Start of SOURCE INFORMATION

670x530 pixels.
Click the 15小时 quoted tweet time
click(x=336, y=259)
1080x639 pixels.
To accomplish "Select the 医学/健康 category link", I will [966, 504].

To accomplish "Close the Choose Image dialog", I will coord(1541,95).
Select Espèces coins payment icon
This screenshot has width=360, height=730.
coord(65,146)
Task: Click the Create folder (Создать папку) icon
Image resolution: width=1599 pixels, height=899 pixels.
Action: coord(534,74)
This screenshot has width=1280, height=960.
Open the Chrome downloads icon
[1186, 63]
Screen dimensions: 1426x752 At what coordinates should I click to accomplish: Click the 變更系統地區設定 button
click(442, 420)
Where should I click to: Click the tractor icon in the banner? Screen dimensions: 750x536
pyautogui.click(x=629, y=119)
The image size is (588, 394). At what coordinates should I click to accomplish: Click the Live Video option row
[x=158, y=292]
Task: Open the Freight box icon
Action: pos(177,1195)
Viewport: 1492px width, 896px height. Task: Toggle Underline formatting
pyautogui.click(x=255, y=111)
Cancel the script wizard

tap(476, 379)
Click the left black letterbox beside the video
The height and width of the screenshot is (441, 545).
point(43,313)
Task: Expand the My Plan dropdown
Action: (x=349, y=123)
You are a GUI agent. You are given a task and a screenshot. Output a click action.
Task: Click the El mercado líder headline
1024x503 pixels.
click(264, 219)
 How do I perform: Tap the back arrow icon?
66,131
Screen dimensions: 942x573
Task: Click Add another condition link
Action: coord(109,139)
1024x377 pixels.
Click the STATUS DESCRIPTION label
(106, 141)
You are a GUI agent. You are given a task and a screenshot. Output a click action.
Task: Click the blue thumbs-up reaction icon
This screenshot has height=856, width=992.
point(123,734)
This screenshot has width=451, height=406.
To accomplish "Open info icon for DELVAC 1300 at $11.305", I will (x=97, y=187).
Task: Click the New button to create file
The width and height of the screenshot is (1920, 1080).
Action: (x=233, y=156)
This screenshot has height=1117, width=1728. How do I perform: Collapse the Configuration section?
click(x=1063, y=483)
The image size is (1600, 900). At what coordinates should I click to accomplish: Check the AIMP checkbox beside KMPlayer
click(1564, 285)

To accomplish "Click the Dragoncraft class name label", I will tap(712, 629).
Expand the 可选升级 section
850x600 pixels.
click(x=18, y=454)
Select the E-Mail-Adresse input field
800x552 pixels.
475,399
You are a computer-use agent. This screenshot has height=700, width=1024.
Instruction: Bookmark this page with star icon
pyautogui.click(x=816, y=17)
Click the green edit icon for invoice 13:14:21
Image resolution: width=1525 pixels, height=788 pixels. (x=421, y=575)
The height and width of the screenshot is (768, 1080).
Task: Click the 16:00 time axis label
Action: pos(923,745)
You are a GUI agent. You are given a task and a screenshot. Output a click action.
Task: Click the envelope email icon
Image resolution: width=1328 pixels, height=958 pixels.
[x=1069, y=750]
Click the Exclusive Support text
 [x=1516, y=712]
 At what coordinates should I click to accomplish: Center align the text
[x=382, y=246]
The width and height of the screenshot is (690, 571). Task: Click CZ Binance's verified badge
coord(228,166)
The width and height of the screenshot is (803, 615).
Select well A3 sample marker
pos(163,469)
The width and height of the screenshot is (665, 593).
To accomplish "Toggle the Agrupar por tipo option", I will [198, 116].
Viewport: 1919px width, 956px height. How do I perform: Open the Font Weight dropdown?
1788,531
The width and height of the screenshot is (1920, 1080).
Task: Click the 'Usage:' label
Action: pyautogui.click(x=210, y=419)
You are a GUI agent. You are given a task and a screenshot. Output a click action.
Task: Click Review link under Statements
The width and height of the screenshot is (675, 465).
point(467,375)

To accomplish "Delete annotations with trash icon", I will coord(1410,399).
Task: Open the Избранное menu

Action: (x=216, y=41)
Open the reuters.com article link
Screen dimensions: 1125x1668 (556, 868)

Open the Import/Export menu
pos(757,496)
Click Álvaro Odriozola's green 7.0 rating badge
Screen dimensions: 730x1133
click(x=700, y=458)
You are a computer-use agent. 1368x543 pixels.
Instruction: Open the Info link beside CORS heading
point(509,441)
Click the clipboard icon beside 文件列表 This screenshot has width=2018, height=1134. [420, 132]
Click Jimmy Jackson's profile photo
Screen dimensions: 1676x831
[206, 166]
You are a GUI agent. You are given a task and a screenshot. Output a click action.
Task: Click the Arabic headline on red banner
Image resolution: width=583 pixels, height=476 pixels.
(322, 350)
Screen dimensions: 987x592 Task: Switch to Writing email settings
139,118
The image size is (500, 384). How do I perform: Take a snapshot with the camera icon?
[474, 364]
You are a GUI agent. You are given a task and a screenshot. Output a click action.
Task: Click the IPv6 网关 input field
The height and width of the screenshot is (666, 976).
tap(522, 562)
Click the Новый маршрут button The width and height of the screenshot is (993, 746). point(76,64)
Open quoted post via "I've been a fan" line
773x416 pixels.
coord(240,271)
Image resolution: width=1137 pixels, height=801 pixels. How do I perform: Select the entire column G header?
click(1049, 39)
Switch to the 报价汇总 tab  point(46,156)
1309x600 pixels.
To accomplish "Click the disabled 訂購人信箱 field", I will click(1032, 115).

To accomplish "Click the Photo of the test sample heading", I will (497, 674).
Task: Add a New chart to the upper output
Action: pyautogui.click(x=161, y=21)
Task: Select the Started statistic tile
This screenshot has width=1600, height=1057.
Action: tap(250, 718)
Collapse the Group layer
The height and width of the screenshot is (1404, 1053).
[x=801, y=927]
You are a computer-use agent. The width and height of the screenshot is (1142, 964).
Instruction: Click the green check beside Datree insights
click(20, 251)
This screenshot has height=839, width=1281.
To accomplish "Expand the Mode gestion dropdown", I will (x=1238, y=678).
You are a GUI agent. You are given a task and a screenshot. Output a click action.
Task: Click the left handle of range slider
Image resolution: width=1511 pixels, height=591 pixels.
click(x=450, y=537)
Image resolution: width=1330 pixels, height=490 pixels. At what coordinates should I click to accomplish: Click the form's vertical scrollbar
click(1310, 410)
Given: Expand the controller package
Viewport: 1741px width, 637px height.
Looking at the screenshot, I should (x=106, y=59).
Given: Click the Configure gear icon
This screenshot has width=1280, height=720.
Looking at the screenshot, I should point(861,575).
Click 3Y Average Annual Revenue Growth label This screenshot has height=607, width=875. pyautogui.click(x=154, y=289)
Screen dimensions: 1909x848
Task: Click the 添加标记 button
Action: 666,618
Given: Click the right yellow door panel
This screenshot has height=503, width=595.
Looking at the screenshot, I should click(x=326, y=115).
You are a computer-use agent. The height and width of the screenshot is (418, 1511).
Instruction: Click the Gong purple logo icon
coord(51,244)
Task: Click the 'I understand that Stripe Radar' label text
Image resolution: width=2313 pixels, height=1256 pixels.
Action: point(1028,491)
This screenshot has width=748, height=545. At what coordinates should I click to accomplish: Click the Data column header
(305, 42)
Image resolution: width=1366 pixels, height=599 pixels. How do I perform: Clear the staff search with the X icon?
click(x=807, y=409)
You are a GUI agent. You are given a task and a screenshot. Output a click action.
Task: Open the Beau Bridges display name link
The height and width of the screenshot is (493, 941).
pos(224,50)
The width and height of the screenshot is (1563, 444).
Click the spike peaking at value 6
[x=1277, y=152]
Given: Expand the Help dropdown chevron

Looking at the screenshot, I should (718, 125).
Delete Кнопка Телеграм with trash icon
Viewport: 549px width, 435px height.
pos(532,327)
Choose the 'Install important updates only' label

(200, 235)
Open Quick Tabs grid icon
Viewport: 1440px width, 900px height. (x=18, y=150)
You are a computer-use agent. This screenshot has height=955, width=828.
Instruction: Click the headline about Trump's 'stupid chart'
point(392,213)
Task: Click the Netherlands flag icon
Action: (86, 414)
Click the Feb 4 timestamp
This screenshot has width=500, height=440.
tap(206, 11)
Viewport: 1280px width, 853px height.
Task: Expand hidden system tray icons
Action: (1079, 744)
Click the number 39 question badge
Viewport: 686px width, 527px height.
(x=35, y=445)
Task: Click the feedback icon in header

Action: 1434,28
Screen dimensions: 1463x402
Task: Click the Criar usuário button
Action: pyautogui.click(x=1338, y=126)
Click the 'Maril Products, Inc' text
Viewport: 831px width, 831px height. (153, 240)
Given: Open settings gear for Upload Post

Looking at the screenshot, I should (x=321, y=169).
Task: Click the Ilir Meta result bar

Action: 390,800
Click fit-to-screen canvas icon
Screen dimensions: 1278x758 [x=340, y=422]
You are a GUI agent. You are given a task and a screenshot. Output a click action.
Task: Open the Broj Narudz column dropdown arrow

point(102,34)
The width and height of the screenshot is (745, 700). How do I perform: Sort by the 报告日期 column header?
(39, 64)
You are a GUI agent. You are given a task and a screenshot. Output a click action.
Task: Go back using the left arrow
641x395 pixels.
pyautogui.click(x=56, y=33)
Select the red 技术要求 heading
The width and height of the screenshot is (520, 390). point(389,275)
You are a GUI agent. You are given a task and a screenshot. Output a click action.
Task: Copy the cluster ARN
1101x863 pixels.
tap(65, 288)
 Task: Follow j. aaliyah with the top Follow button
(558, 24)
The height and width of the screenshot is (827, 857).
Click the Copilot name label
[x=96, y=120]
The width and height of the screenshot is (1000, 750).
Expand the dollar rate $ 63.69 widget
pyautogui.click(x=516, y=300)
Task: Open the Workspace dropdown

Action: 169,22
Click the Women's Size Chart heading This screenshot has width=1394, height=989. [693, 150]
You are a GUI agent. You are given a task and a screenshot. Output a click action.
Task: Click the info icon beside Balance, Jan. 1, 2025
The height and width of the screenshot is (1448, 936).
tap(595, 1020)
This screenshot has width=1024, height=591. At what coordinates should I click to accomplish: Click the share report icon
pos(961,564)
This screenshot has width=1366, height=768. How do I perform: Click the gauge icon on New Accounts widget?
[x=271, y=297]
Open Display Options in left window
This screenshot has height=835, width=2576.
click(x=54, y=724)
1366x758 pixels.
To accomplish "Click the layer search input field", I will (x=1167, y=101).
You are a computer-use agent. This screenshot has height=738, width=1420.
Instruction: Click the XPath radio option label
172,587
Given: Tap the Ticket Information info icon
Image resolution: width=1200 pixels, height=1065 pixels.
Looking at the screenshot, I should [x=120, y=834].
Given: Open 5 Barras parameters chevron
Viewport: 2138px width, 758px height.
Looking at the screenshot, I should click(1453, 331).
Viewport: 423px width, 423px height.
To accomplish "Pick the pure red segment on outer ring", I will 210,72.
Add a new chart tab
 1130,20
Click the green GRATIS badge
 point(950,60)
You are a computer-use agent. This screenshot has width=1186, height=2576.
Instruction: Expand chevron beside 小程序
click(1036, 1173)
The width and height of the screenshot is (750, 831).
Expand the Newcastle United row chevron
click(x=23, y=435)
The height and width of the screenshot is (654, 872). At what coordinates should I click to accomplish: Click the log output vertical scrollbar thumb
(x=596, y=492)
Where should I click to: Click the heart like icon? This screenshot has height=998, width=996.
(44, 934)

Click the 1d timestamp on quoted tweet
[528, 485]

End of SOURCE INFORMATION

(ASSIGNMENT): A complete answer lists each line of the data that holds the word "input".

(TASK ANSWER):
Select the E-Mail-Adresse input field
Task: Click the IPv6 网关 input field
To accomplish "Click the layer search input field", I will (x=1167, y=101).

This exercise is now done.